Activity - The records follow. Retype them without a single change.

Stored records:
▼▼▼

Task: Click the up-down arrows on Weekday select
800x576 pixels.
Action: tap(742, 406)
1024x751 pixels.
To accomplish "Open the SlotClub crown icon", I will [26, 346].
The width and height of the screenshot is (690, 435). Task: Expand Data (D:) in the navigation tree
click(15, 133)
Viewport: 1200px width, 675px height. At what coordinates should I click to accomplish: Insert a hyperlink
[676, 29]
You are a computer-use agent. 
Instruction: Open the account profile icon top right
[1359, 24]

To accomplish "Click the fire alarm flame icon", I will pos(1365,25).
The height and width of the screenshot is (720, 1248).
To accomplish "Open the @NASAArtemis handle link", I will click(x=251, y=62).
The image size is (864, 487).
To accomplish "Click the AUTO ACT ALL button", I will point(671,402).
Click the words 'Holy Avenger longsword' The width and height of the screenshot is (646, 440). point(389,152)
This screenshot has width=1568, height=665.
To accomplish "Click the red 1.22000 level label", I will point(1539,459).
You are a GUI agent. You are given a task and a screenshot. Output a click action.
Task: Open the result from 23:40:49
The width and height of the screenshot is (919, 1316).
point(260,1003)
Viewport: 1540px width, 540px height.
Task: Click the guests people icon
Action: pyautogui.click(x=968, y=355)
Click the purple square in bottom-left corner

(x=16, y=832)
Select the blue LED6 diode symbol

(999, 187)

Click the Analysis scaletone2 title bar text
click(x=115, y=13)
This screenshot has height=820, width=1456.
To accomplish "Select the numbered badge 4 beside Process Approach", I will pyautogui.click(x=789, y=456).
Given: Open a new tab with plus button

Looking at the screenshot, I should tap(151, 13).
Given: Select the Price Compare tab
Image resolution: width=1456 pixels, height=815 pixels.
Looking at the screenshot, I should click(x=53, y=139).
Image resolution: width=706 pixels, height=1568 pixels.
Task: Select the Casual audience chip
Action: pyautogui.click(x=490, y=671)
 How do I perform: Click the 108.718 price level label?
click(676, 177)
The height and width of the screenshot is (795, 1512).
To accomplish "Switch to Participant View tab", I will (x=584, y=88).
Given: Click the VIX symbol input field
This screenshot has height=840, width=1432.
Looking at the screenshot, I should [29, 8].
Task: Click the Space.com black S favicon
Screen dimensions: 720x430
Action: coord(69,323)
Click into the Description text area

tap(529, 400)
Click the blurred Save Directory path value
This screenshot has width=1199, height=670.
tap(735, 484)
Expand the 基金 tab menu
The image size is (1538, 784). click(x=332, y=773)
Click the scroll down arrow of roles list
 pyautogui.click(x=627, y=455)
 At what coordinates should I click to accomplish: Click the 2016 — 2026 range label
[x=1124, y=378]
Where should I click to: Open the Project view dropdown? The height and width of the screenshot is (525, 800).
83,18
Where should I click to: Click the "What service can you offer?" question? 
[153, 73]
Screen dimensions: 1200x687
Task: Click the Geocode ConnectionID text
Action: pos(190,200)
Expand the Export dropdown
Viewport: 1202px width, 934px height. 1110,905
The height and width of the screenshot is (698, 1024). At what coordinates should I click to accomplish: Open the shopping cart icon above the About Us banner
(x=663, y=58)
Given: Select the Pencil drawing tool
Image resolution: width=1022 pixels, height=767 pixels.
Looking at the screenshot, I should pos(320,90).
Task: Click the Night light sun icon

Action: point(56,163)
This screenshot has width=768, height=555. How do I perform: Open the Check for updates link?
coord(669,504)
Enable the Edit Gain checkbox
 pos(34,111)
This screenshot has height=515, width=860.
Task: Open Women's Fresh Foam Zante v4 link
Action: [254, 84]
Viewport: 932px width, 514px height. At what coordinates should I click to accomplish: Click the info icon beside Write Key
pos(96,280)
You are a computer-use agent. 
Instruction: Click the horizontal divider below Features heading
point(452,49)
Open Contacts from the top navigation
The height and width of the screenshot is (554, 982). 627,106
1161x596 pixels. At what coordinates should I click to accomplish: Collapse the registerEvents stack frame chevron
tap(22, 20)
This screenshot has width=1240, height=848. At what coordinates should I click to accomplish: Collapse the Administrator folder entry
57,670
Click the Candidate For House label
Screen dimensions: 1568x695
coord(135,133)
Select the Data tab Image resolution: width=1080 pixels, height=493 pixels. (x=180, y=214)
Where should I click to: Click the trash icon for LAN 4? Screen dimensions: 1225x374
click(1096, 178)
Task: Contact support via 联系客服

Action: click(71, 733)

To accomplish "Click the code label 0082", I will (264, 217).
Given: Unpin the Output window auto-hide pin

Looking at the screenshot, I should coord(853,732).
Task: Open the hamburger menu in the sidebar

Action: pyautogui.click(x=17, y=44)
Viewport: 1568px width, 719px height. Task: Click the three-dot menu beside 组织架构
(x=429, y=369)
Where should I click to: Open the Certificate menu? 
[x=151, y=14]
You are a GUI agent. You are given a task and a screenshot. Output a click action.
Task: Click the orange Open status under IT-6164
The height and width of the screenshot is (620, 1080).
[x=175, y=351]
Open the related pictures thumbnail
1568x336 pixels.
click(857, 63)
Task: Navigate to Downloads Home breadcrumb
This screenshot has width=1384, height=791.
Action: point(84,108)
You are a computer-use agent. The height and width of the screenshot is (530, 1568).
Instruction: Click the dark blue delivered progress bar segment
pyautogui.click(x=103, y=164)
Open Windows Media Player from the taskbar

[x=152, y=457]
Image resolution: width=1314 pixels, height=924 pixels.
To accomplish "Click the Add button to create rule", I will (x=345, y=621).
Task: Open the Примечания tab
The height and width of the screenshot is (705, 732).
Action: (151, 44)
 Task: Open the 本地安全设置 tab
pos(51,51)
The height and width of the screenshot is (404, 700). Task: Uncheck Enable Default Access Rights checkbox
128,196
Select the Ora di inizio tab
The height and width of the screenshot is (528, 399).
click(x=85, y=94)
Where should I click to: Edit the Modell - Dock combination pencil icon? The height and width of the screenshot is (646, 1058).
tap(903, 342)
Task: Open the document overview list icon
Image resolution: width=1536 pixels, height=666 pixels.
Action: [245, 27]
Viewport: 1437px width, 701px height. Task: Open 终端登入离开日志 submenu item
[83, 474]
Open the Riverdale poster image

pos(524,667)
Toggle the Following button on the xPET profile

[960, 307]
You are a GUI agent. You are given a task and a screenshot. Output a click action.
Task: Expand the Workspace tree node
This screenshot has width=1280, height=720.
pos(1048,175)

▲▲▲

Answer box -
Task: Click the up-down arrows on Weekday select
800x576 pixels.
Action: tap(742, 406)
1024x751 pixels.
To accomplish "Open the SlotClub crown icon", I will [26, 346].
The width and height of the screenshot is (690, 435). Task: Expand Data (D:) in the navigation tree
click(15, 133)
Viewport: 1200px width, 675px height. At what coordinates should I click to accomplish: Insert a hyperlink
[676, 29]
You are a computer-use agent. 
Instruction: Open the account profile icon top right
[1359, 24]

To accomplish "Click the fire alarm flame icon", I will pos(1365,25).
The height and width of the screenshot is (720, 1248).
To accomplish "Open the @NASAArtemis handle link", I will click(x=251, y=62).
The image size is (864, 487).
To accomplish "Click the AUTO ACT ALL button", I will point(671,402).
Click the words 'Holy Avenger longsword' The width and height of the screenshot is (646, 440). point(389,152)
This screenshot has width=1568, height=665.
To accomplish "Click the red 1.22000 level label", I will point(1539,459).
You are a GUI agent. You are given a task and a screenshot. Output a click action.
Task: Open the result from 23:40:49
The width and height of the screenshot is (919, 1316).
point(260,1003)
Viewport: 1540px width, 540px height.
Task: Click the guests people icon
Action: pyautogui.click(x=968, y=355)
Click the purple square in bottom-left corner

(x=16, y=832)
Select the blue LED6 diode symbol

(999, 187)

Click the Analysis scaletone2 title bar text
click(x=115, y=13)
This screenshot has height=820, width=1456.
To accomplish "Select the numbered badge 4 beside Process Approach", I will pyautogui.click(x=789, y=456).
Given: Open a new tab with plus button

Looking at the screenshot, I should tap(151, 13).
Given: Select the Price Compare tab
Image resolution: width=1456 pixels, height=815 pixels.
Looking at the screenshot, I should click(x=53, y=139).
Image resolution: width=706 pixels, height=1568 pixels.
Task: Select the Casual audience chip
Action: pyautogui.click(x=490, y=671)
 How do I perform: Click the 108.718 price level label?
click(676, 177)
The height and width of the screenshot is (795, 1512).
To accomplish "Switch to Participant View tab", I will (x=584, y=88).
Given: Click the VIX symbol input field
This screenshot has height=840, width=1432.
Looking at the screenshot, I should [29, 8].
Task: Click the Space.com black S favicon
Screen dimensions: 720x430
Action: coord(69,323)
Click into the Description text area

tap(529, 400)
Click the blurred Save Directory path value
This screenshot has width=1199, height=670.
tap(735, 484)
Expand the 基金 tab menu
The image size is (1538, 784). click(x=332, y=773)
Click the scroll down arrow of roles list
 pyautogui.click(x=627, y=455)
 At what coordinates should I click to accomplish: Click the 2016 — 2026 range label
[x=1124, y=378]
Where should I click to: Open the Project view dropdown? The height and width of the screenshot is (525, 800).
83,18
Where should I click to: Click the "What service can you offer?" question? 
[153, 73]
Screen dimensions: 1200x687
Task: Click the Geocode ConnectionID text
Action: pos(190,200)
Expand the Export dropdown
Viewport: 1202px width, 934px height. 1110,905
The height and width of the screenshot is (698, 1024). At what coordinates should I click to accomplish: Open the shopping cart icon above the About Us banner
(x=663, y=58)
Given: Select the Pencil drawing tool
Image resolution: width=1022 pixels, height=767 pixels.
Looking at the screenshot, I should pos(320,90).
Task: Click the Night light sun icon

Action: point(56,163)
This screenshot has width=768, height=555. How do I perform: Open the Check for updates link?
coord(669,504)
Enable the Edit Gain checkbox
 pos(34,111)
This screenshot has height=515, width=860.
Task: Open Women's Fresh Foam Zante v4 link
Action: [254, 84]
Viewport: 932px width, 514px height. At what coordinates should I click to accomplish: Click the info icon beside Write Key
pos(96,280)
You are a computer-use agent. 
Instruction: Click the horizontal divider below Features heading
point(452,49)
Open Contacts from the top navigation
The height and width of the screenshot is (554, 982). 627,106
1161x596 pixels. At what coordinates should I click to accomplish: Collapse the registerEvents stack frame chevron
tap(22, 20)
This screenshot has width=1240, height=848. At what coordinates should I click to accomplish: Collapse the Administrator folder entry
57,670
Click the Candidate For House label
Screen dimensions: 1568x695
coord(135,133)
Select the Data tab Image resolution: width=1080 pixels, height=493 pixels. (x=180, y=214)
Where should I click to: Click the trash icon for LAN 4? Screen dimensions: 1225x374
click(1096, 178)
Task: Contact support via 联系客服

Action: click(71, 733)

To accomplish "Click the code label 0082", I will (264, 217).
Given: Unpin the Output window auto-hide pin

Looking at the screenshot, I should coord(853,732).
Task: Open the hamburger menu in the sidebar

Action: pyautogui.click(x=17, y=44)
Viewport: 1568px width, 719px height. Task: Click the three-dot menu beside 组织架构
(x=429, y=369)
Where should I click to: Open the Certificate menu? 
[x=151, y=14]
You are a GUI agent. You are given a task and a screenshot. Output a click action.
Task: Click the orange Open status under IT-6164
The height and width of the screenshot is (620, 1080).
[x=175, y=351]
Open the related pictures thumbnail
1568x336 pixels.
click(857, 63)
Task: Navigate to Downloads Home breadcrumb
This screenshot has width=1384, height=791.
Action: point(84,108)
You are a computer-use agent. The height and width of the screenshot is (530, 1568).
Instruction: Click the dark blue delivered progress bar segment
pyautogui.click(x=103, y=164)
Open Windows Media Player from the taskbar

[x=152, y=457]
Image resolution: width=1314 pixels, height=924 pixels.
To accomplish "Click the Add button to create rule", I will (x=345, y=621).
Task: Open the Примечания tab
The height and width of the screenshot is (705, 732).
Action: (151, 44)
 Task: Open the 本地安全设置 tab
pos(51,51)
The height and width of the screenshot is (404, 700). Task: Uncheck Enable Default Access Rights checkbox
128,196
Select the Ora di inizio tab
The height and width of the screenshot is (528, 399).
click(x=85, y=94)
Where should I click to: Edit the Modell - Dock combination pencil icon? The height and width of the screenshot is (646, 1058).
tap(903, 342)
Task: Open the document overview list icon
Image resolution: width=1536 pixels, height=666 pixels.
Action: [245, 27]
Viewport: 1437px width, 701px height. Task: Open 终端登入离开日志 submenu item
[83, 474]
Open the Riverdale poster image

pos(524,667)
Toggle the Following button on the xPET profile

[960, 307]
You are a GUI agent. You are given a task and a screenshot. Output a click action.
Task: Expand the Workspace tree node
This screenshot has width=1280, height=720.
pos(1048,175)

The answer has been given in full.